化疗耐药是临床肿瘤治疗的难题之一。我们前期发现：蛋白激酶DCLK1在结直肠癌5-Fu耐药细胞中的表达明显高于亲代细胞，并证实其具有促进结直肠癌5-Fu耐药的生物学功能，但作用机制尚不明确。我们进一步发现：DCLK1与Myc相互作用，抑制Myc蛋白的降解，使其蛋白表达水平上调。原癌基因Myc是一个极不稳定蛋白，其降解由泛素蛋白酶体系统调控。免疫沉淀实验发现：Myc与DCLK1结合增多，则Myc与E3泛素连接酶FBW7结合减少。因此，我们推测：DCLK1可能与FBW7竞争结合Myc，抑制FBW7介导的泛素化蛋白酶体降解，正向调控Myc蛋白稳定性和生物学功能，从而促进结直肠癌5-Fu耐药。本研究拟通过体内外实验，阐明DCLK1正向调控Myc蛋白稳定性的机制及其生物学意义，并研究DCLK1与Myc在结直肠癌中表达的相关性及其临床意义，以期为结直肠癌5-Fu化疗耐药的临床防治提供新的理论依据和靶点。
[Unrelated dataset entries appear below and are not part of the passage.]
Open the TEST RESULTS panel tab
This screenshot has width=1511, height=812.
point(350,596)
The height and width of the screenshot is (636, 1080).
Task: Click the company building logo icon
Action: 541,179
Chemoresistance is a major cause of treatment failure in clinical oncology. Identifying the involved biomarkers and clarifying the regulatory mechanisms are of great importance to overcome chemoresistance. In our previous research, we discovered that protein kinase DCLK1 showed higher expression in 5-Fu-resistant colorectal cancer cells compared to the parental tumor cells. Further research indicated that up-regulation of DCLK1 promoted chemoresistance of colorectal cancer cells to 5-Fu in vitro and in vivo. However, the mechanism by which DCLK1 promoted chemoresistance of colorectal cancer to 5-Fu had not been elucidated. Notably, we identified the interaction between DCLK1 and Myc by co-immunoprecipitation and mass spectrometry. Meanwhile, we found that DCLK1 inhibited the degradation of Myc. Many researches demonstrated that proto-oncogene Myc was deregulated in human cancer, and the stability of Myc was tightly controlled by the ubiquitin-proteasome system. Moreover, in our research, decreased FBW7 protein level in the Myc immunoprecipitates was observed when cells were cotransfected with increased amounts of DCLK1. Therefore, we deduce that DCLK1 competes with FBW7 for Myc binding, suppresses the activity of FBW7-mediated ubiquitin-proteasome system, and consequently inhibits the degradation of Myc, up-regulates the stability and biological function of Myc, and ultimately promotes chemoresistance of colorectal cancer to 5-Fu. In the current research, we will perform in vitro and in vivo experiments, to reveal the mechanism by which DCLK1 regulate the stability of Myc and the subsequent biological effects, and to clarify the correlation between DCLK1 and Myc in colorectal cancer and the potential clinical significance. This project will provide a new theoretical foundation and a new therapeutic target for the clinical prevention and treatment of 5-Fu chemoresistance in colorectal cancer.